#### Exercise details:
How many lines in the records below hold the string "height"? Answer with the number alone.

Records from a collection
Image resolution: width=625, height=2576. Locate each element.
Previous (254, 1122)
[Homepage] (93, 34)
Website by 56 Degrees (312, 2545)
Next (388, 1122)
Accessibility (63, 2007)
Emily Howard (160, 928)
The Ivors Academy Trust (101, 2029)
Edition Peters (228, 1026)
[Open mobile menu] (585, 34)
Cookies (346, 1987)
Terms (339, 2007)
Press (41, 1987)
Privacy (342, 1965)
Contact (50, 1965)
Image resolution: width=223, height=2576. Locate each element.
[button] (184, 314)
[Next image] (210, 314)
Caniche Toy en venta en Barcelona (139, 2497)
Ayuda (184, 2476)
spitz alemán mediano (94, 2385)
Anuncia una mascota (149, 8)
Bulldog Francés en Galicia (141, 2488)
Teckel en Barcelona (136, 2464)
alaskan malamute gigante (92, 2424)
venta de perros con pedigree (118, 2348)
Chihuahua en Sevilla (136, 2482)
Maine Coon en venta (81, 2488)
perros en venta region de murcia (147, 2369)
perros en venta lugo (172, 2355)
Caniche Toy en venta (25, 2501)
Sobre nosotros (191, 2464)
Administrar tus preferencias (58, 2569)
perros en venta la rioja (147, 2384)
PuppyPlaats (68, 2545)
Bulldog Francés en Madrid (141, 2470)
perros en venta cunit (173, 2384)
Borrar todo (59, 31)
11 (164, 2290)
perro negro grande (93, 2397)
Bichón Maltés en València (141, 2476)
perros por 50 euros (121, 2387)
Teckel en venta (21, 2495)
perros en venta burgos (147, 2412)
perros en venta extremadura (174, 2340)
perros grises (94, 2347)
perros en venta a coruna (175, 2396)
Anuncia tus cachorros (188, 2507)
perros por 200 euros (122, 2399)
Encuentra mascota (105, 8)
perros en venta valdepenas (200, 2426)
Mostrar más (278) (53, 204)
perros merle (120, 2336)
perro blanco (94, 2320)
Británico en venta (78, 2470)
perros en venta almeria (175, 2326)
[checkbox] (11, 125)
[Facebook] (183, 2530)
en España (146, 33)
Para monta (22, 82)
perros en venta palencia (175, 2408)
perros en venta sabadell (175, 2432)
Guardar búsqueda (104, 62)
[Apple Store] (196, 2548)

#### Reply to the exercise:
2